I thought retirement was going to be less stressful than this.  I need that week in the UK to recover.

Sunday 9 June 2013

We've Bought a Boat

Or rather Tod has, since I get sick in a rowing boat on a duck pond, so it's not my first thought on what we might do with our time and money. Mind you, I do have this sort of image of messing about in boats - I loved the Arthur Ransome books, especially Swallows and Amazons - but reality is rather different.

Anyway, he bought it (her?) last autumn and I took no interest whatsoever and then we were busy all winter and spring and she just sat there at her moorings on The Lot, unloved and uncared for.

But now we've time and we've been lavishing some attention on her. Well it gives us something to do now that the good weather has gone again!

She's a wooden Norfolk Broads Cruiser, built in the sixties, and amazingly there is a photo of her in her prime on a boat-fanatic's website.

She was christened Gossamer Girl.  (The boatyard still exists and they are still calling the boats in their fleet "G-something Girl".) And then her name was changed by previous owners to Lucy Mary, which has now been frenchified to Lucie Marie.  She's certainly no fairy-like thing - being pretty broad of beam - so that rules out GG. And she's not really an elegant French lady, so she'll probably revert to plain Lucy Mary.

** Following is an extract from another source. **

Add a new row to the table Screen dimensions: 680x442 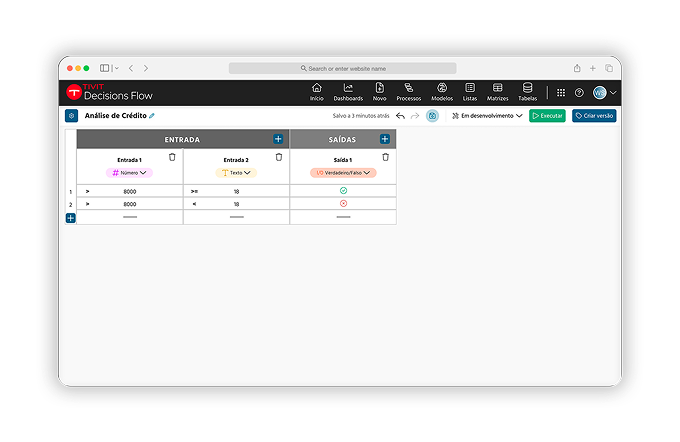[x=71, y=217]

She's looking her age and we're investigating what we need in the way of marine paints and wood restorers to give her a face-lift - all much cheaper in the UK, of course.

Friends down over the summer may just find they get presented with a paintbrush as they arrive.  But after a hard day's work on the boat an early evening cruise down The Lot to a local night market sounds like a pleasant experience.  I will just have to wear my sea-bands, breathe deeply and remember Nancy and Peggy in the Lake District.

In the meantime, we badly need advice on how to make her more weather tight.  With all the rain of the last few days, the mattresses in the cabins are soaked through.  This seems like a "cottage moment" - better to know now that we've got rain problems than in the middle of a cruise.

 Gossamer Girl in her heyday 

Links:

Tuesday 4 June 2013

Overnight, it seems ...

... we've gone from thermals, hot-water bottles and log fires to sun-hats while mowing the lawn, supper on the terrace and a swimming pool that's already warmed up to twenty-two degrees (that's over seventy fahrenheit!).

Let's hope summer's here to stay.

It was disconcerting during the cold patch to learn that the Orkneys were warmer than here. The owner of our local garden centre said the weather in May was "une catastrophe". Hopefully he will now see his customers emerging from their hibernation and planting up their immaculate potagers and buying their gaudy geraniums.

The cuckoo has found his (her?) voice again and I swear I heard my first mosquito as I was gardening yesterday evening

The tiny maize plants in Monsieur F's fields around us have all doubled in size since this morning and the daisies in the long grass on the bank beneath the wild rose that hasn't flowered yet have grown another foot.